The host galaxies of core-collapse supernovae and gamma-ray bursts
journal contributionposted on 24.10.2012, 09:08 by K. M. Svensson, A. J. Levan, N. R. Tanvir, AS. Fruchter, L-G. Strolger
We present a comparative study of the galactic and small-scale environments of gamma-ray bursts (GRBs) and core-collapse supernovae (CCSNe). We use a sample of 34 GRB hosts at z < 1.2, and a comparison sample of 58 supernova hosts located within the Great Observatories Origins Deep Survey footprint. We fit template spectra to the available photometric data, which span the range 0.45–24 μm, and extract absolute magnitudes, stellar masses and star formation rates from the resulting fits.

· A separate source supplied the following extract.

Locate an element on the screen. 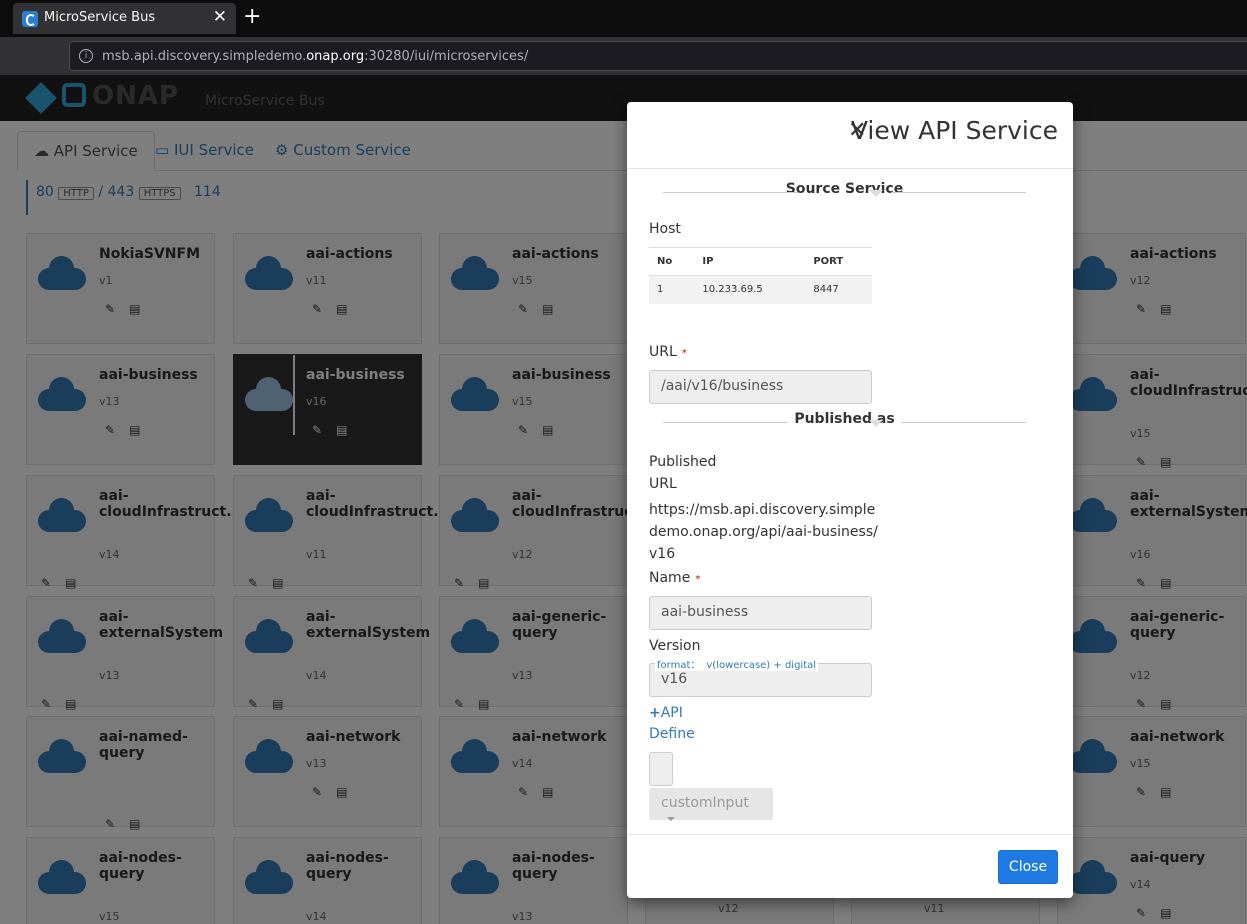  api-define-input is located at coordinates (661, 769).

Our results broadly corroborate previous findings, but offer significant enhancements in spectral coverage and a factor 2–3 increase in sample size. Specifically, we find that CCSNe occur frequently in massive spirals (spiral fraction ∼50 per cent). In contrast GRBs occur in small, relatively low mass galaxies with high specific and surface star formation rates, and have a spiral fraction of only ∼10 per cent. A comparison of the rest-frame absolute magnitudes of the GRB and CCSN sample is less conclusive than found in previous work, suggesting that while GRB hosts are typically both smaller and bluer than those of CCSN their total blue light luminosities are only slightly lower. We suggest this is likely due to rapid periods of intensified star formation activity, as indicated by the high specific SFRs, which both create the GRB progenitors and briefly significantly enhance the host galaxy blue luminosity. Finally, our analysis of local environments of GRBs and CCSNe shows that GRBs are highly concentrated on their host light, and further occur in regions of higher absolute surface luminosity than CCSNe.